WORD Operator

Overview of the WORD Operator

Use the WORD operator to search for a specific data pattern. A location will be returned as a match if the data pattern is found in the location.

GLASS Studio WORD Component

Defining a WORD

Using the WORD operator, you can define a word, a sentence, or any string of characters as the data pattern to search for.

GLASS Studio Define WORD Component

The generic GLASS syntax for WORD is:

WORD '<data pattern>'

For example, search for a specific:

  • Word which may appear in a bank account statement (e.g. Account), or
    WORD 'Account'
    
  • String of words that can be found on an employee ID card (e.g. Employee ID), or
    WORD 'Employee ID'
    
  • Number that represents the issuer identification number (IIN) of a payment card issuing network (e.g. 62), or
    WORD '62'
    
  • Set of characters that can be found in the machine-readable zone (MRZ) of machine-readable passports (e.g. <<<<<).
    WORD '<<<<<'
    

Matching a WORD

Matches are not limited by traditional word boundaries (e.g. whitespaces, new lines) and can happen anywhere in a string or data stream, unless pattern boundaries are defined.

WORD Example 1

You write a simple GLASS expression to search for the term ID:

WORD 'ID'

As no pattern boundaries are defined, all the following lines will be returned as match locations by the GLASS pattern matching engine:

1 Employee ID: 1234567890
2 IDENTITY CARD
3 AMOUNT PAID $ 150.33

The equivalent configuration in GLASS Studio Visual Builder mode is:

  • Data type component: WORD
    • Data pattern to search for: ID

Case Sensitivity of a WORD

The NOCASE (No Case) option determines if the GLASS pattern matching engine treats uppercase and lowercase characters as distinct (case sensitive) or equal (case-insensitive) characters.

GLASS Studio WORD Component Case Sensitivity option

By default, GLASS patterns are case sensitive. This means uppercase and lowercase characters are distinct characters. For example, lowercase a and uppercase A are treated as different characters by the GLASS pattern matching engine.
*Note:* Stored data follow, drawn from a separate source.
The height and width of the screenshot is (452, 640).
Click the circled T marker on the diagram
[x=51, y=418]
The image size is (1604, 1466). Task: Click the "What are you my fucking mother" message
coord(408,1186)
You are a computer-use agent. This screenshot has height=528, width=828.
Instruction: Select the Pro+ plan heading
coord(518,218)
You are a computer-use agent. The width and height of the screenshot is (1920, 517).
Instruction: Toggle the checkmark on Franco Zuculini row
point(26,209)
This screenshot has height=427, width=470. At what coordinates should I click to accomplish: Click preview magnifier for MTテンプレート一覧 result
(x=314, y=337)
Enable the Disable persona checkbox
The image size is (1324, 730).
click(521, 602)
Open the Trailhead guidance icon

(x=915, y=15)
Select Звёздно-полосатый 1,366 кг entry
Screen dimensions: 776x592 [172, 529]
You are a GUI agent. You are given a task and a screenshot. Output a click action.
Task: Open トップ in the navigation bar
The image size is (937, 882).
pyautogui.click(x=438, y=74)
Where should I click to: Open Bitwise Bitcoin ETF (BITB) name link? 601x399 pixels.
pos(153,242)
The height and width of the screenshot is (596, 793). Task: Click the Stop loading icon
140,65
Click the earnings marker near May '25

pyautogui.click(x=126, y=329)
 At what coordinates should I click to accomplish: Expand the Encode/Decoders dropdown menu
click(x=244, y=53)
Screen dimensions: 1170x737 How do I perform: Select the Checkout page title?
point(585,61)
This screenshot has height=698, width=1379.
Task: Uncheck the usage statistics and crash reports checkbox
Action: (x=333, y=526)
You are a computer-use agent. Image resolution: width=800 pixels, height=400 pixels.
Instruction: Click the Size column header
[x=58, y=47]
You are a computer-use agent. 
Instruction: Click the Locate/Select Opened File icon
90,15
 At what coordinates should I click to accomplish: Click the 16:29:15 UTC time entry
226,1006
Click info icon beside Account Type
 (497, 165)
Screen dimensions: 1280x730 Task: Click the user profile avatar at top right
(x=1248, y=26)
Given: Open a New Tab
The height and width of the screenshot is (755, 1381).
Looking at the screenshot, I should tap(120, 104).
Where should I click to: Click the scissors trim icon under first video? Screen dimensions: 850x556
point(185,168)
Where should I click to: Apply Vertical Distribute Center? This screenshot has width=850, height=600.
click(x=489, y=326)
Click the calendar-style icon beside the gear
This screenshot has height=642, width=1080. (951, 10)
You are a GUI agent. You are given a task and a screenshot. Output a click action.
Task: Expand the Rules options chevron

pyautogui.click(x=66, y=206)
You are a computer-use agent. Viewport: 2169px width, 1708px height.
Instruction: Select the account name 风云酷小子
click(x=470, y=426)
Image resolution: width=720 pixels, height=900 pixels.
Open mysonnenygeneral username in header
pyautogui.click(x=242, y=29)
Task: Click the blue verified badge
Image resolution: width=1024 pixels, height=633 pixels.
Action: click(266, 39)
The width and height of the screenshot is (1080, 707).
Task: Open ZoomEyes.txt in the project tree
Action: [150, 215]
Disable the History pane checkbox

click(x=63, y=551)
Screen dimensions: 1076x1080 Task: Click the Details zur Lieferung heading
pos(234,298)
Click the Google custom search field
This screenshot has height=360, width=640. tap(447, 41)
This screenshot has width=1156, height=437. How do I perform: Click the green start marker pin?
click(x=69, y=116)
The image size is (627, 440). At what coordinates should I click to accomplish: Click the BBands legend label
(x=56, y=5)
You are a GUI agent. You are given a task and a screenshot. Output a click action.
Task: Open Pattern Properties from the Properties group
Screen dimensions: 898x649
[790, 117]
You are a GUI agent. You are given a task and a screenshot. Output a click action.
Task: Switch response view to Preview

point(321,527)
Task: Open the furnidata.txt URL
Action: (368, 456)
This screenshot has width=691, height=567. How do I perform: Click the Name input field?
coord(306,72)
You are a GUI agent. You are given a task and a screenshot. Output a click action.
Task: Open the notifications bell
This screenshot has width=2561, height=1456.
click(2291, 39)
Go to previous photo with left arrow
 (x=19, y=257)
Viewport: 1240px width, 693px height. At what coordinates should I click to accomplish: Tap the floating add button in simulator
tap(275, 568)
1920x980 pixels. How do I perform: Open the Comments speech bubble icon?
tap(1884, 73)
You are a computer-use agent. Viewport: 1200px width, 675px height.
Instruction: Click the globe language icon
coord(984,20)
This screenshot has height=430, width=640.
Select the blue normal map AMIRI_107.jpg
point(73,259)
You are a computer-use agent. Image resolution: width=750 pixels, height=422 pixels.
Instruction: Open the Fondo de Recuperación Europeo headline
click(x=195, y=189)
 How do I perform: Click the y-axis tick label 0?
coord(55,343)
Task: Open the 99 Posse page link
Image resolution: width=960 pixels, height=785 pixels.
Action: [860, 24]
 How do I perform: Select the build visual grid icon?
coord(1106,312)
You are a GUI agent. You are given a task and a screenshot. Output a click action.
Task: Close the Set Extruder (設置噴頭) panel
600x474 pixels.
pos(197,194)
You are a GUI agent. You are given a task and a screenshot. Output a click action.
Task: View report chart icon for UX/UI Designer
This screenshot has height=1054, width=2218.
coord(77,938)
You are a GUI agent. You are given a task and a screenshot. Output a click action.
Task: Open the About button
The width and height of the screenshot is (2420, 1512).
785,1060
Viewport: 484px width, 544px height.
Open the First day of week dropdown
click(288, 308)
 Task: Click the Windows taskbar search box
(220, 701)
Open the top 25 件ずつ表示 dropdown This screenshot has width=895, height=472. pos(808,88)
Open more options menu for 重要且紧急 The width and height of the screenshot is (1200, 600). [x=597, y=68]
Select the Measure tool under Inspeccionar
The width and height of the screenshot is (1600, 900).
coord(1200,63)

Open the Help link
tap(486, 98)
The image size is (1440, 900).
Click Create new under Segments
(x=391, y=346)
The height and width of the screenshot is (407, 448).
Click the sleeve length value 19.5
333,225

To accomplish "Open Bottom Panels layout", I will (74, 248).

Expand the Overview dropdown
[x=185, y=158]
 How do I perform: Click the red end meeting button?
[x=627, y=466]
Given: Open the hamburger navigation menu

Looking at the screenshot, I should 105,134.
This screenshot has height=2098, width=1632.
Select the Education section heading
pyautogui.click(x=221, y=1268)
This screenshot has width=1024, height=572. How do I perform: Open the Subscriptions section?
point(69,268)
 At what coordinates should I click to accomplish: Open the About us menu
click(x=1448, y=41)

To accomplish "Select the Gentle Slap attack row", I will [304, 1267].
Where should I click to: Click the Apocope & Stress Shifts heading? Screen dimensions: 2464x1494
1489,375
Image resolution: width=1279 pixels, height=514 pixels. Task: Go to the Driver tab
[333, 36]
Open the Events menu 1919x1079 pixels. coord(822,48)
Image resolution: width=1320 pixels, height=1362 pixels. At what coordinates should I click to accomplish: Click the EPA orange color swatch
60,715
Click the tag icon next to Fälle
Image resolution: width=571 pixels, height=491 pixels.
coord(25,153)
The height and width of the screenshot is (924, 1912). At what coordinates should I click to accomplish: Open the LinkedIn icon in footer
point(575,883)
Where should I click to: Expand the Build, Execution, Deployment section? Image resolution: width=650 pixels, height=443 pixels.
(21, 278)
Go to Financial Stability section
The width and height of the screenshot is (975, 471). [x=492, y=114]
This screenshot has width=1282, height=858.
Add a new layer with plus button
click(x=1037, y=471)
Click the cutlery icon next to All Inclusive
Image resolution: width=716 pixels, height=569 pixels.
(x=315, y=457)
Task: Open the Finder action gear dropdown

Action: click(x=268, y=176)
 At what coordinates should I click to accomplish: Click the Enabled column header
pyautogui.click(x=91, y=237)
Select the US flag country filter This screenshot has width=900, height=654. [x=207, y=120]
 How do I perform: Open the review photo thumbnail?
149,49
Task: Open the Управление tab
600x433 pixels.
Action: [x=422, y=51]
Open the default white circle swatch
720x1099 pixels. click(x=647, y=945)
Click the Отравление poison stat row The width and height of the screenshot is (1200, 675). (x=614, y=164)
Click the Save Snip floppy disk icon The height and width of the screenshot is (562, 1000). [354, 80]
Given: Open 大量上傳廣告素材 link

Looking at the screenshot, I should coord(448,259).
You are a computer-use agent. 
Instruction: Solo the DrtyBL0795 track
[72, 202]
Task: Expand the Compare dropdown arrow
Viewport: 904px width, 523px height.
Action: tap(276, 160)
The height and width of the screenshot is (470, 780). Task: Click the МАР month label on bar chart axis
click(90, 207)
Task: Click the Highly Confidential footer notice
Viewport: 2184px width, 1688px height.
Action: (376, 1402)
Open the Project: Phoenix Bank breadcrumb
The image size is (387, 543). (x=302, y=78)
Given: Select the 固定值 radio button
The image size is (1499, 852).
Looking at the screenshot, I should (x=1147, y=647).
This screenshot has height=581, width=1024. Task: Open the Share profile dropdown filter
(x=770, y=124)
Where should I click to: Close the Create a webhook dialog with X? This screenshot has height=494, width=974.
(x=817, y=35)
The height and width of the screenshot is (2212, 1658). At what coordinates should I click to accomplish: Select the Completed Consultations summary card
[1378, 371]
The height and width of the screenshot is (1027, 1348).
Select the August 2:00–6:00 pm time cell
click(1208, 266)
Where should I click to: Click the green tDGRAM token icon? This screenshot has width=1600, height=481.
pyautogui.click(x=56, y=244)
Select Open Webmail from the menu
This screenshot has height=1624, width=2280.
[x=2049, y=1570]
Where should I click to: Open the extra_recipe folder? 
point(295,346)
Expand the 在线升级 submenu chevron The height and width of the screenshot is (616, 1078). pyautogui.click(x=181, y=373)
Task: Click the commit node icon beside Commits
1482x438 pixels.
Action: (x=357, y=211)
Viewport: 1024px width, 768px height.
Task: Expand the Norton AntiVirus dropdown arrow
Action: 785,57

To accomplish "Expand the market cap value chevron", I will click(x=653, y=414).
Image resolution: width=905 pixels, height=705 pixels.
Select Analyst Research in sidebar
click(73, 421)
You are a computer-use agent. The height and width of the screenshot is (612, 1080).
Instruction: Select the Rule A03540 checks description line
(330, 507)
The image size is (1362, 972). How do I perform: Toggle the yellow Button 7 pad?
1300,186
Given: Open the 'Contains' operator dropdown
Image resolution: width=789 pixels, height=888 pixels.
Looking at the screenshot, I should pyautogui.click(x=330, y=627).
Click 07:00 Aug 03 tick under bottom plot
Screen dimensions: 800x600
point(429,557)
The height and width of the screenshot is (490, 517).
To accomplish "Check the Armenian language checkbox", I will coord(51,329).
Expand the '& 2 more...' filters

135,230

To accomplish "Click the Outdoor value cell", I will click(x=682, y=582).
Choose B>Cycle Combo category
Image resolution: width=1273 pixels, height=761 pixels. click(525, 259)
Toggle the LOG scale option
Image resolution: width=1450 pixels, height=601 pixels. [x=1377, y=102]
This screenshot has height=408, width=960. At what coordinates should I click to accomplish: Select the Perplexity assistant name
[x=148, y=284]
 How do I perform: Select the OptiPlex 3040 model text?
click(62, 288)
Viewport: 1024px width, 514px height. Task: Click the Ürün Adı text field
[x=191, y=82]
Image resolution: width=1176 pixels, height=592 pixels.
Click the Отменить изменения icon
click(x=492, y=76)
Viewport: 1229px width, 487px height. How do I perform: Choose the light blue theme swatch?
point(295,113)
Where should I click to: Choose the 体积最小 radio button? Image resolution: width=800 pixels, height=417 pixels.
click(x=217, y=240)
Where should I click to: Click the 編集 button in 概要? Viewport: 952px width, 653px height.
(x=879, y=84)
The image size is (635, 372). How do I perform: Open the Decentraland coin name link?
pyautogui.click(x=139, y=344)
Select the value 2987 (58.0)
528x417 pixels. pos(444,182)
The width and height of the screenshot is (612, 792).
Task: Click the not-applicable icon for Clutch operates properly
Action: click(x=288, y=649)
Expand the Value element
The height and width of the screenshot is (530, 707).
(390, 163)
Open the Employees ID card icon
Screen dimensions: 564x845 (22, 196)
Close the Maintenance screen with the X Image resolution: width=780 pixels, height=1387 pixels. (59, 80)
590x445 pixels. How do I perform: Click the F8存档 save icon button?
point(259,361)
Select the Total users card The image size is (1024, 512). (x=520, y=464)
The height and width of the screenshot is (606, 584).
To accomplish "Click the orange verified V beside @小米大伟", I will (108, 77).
The GLASS syntax to define a case-sensitive WORD is:

WORD '<data pattern>'

If the NOCASE (No Case) option is specified or checked in GLASS Studio Visual Builder mode, uppercase and lowercase characters are equal. For example, lowercase a and uppercase A are treated as the same character by the GLASS pattern matching engine.

The GLASS syntax to define a case-insensitive WORD is:

WORD NOCASE '<data pattern>'

WORD Example 2

WORD NOCASE 'ID'

As the NOCASE option is specified, all the following lines will be returned as match locations by the GLASS pattern matching engine:

1 Employee ID: 1234567890
2 Identity Card
3 Amount Paid $ 150.33

The equivalent configuration in GLASS Studio Visual Builder mode is:

  • Data type component: WORD
    • Data pattern to search for: ID
    • No Case (NOCASE) option: Checked

Decomposing a WORD

If the DECOMPOSE (Decompose) option is specified or checked, the GLASS pattern matching engine matches the search pattern both in its original form and normalized (ASCII) form, where applicable.

This is useful when searching for data patterns that contain language-specific accents or diacritics (e.g. Zürich).

GLASS Studio WORD Component Decompose option

The GLASS syntax to decompose a WORD is:

WORD DECOMPOSE '<data pattern>'

WORD Example 3

Your organization receives a subject access request from an individual named José María. You create a search pattern to find all data storage locations across your organization that contain personal information pertaining to José María.

WORD NOCASE DECOMPOSE 'José María'

Using the custom GLASS expression above, all the following lines will be returned as match locations by the GLASS pattern matching engine:

1 José María
2 josé maría
3 Jose Maria

The equivalent configuration in GLASS Studio Visual Builder mode is:

  • Data type component: WORD
    • Data pattern to search for: José María
    • No Case (NOCASE) option: Checked
    • Decompose (DECOMPOSE) option: Checked

If the DECOMPOSE option is not used in Example 3, Line 3 will not be returned as a match location by the GLASS pattern matching engine.

Pattern Rules for a WORD

You can define the following pattern rules for the WORD data pattern:

GLASS Studio Define Precision Rules for WORD Component

  1. BOUND

Boundary Rules for a WORD

The BOUND precision rule lets you define the list possible characters that the must be found before (BOUND LEFT), after (BOUND RIGHT), or surrounding (BOUND) a WORD for it to be a match.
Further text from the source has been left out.